The primary difference between ferritic and martensitic steels is their composition. Ferritic steel is mainly made up of iron and chromium. It also contains small amounts of other elements, such as molybdenum, nickel, and titanium. On the other hand, martensitic steel has a higher carbon content. Additionally, it contains other alloying elements like vanadium and manganese. This higher carbon content makes martensitic steel harder and more wear-resistant than ferritic stainless steel.
Regarding machinability and weldability, ferritic stainless steels have an advantage over martensitic. Ferritic steels are more accessible to machine and weld, while martensitic steels are more difficult to machine and weld due to their higher carbon content.
By uses, martensitic steel is commonly used in applications that request high strength and wear resistance, for example, cutlery, medical instruments, and turbine blades. On the other hand, austenitic stainless steel has a low carbon content, making it highly corrosion-resistant. This is why it is often utilized in food processing and chemical fields, where exposure to corrosive materials is frequent.
By properties, martensitic stainless steel contains more carbon than austenitic stainless steel, making it harder and stronger. However, this increased hardness also makes it more challenging to form and weld. Therefore, it is less commonly utilized in applications that request complicated shapes or intricate welding processes. On the other hand, austenitic SS is the most widely used type, known for its high ductility. It is easy to form and weld, making it a welcome choice for applications that request complicated shapes and complex welding processes.

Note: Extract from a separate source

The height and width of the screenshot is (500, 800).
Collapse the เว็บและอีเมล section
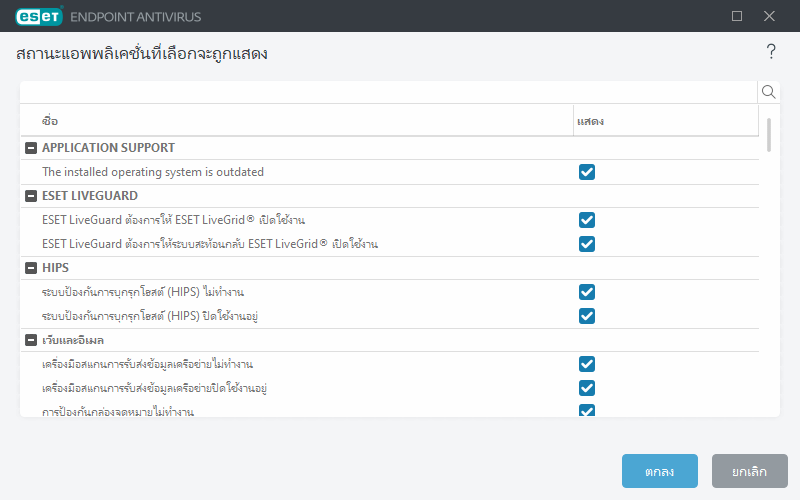[31, 340]
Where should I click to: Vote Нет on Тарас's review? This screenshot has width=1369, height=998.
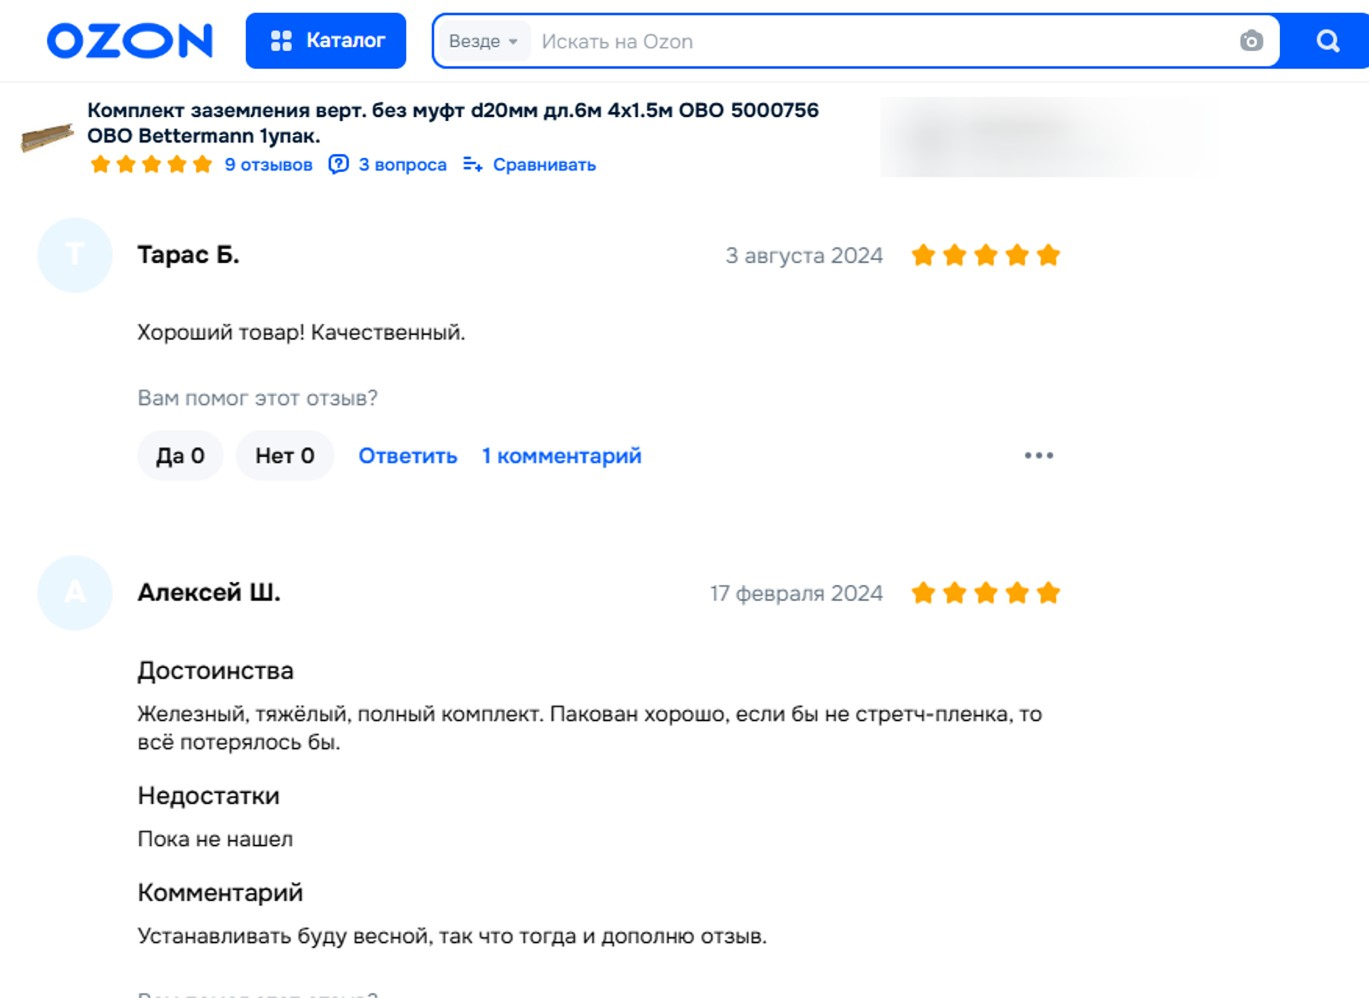285,456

All in all, martensitic SS is stronger and more wear-resistant than austenitic SS, but it is also more challenging to form and weld. However, both of these stainless steels are highly durable.
Despite their strength and durability, choosing between martensitic and precipitation-hardened (PH) steel can take time and effort. It’s essential to consider their unique benefits carefully.

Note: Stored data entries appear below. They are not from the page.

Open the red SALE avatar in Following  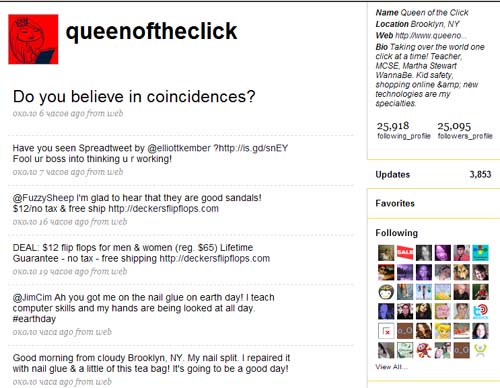(405, 253)
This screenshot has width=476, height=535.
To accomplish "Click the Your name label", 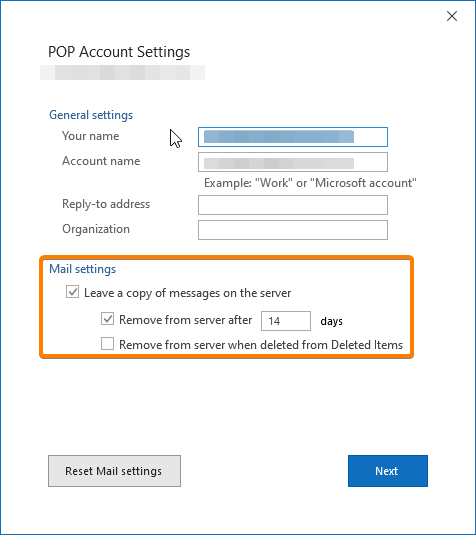I will point(91,136).
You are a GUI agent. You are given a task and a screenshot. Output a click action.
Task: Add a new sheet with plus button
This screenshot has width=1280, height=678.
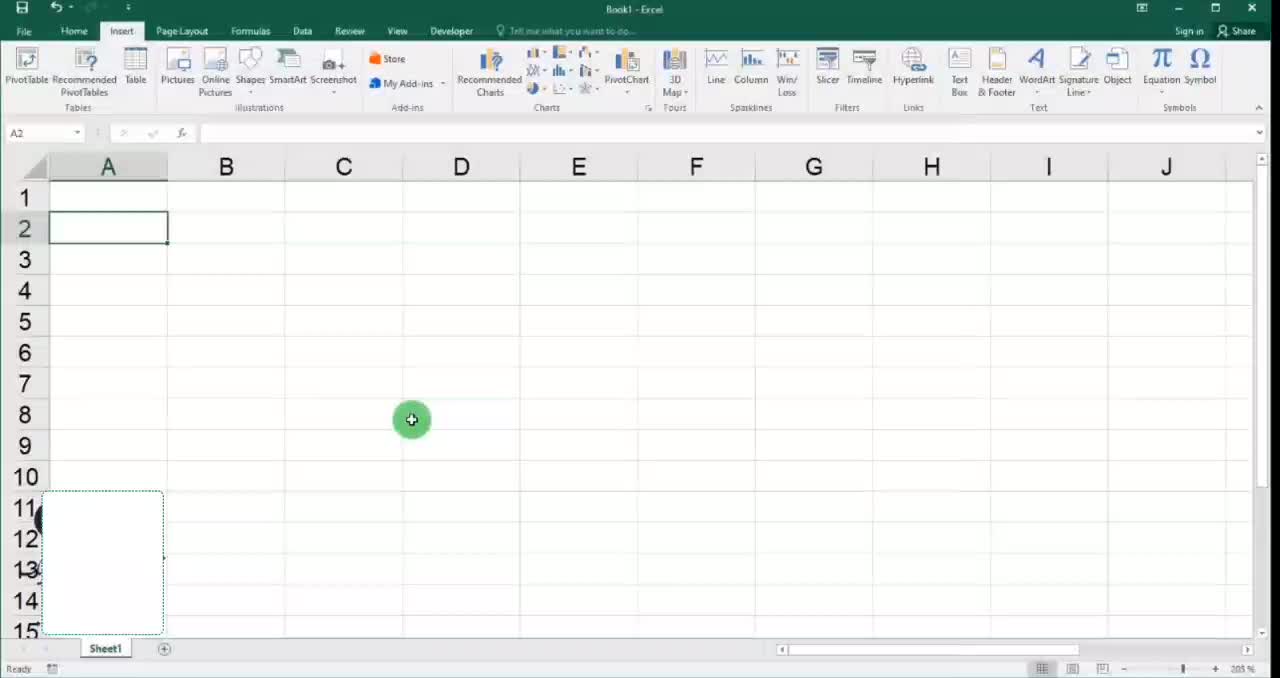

Martensitic steel is an alloy known for its exceptional strength and toughness, making it ideal for highly durable applications. This type of steel is also simple to machine and forge, making it a welcome option among manufacturers. However, it is important to note that martensitic steel is not as corrosion-resistant as other steels, and its strength may degrade over time because of prolonged exposure to air and moisture.
PH steel is a steel alloy specifically designed to resist corrosion and wear. PH steel is created by adding chromium, molybdenum, and nickel to a martensitic steel base, making it tougher and more tearing-resistant. Compared to martensitic steel, PH steel is also easier to form and shape. However, the downside is that PH steel is more expensive than martensitic steel and is less strong.
When deciding between martensitic and PH steel, it is necessary to think about the intended usage and properties required.
There are five primary categories of stainless steel, each containing multiple types and grades. Stainless steel has many unique features that make it suitable for various applications. Martensitic stainless steel is a versatile steel used in numerous industries. It is highly responsive to multiple forms of heat treatment, which can increase its hardness, strength, and corrosion resistance. Martensitic stainless steel’s strength and corrosion resistance make it ideal for marine, industrial, and medical applications, while its versatility makes it a solution to many problems.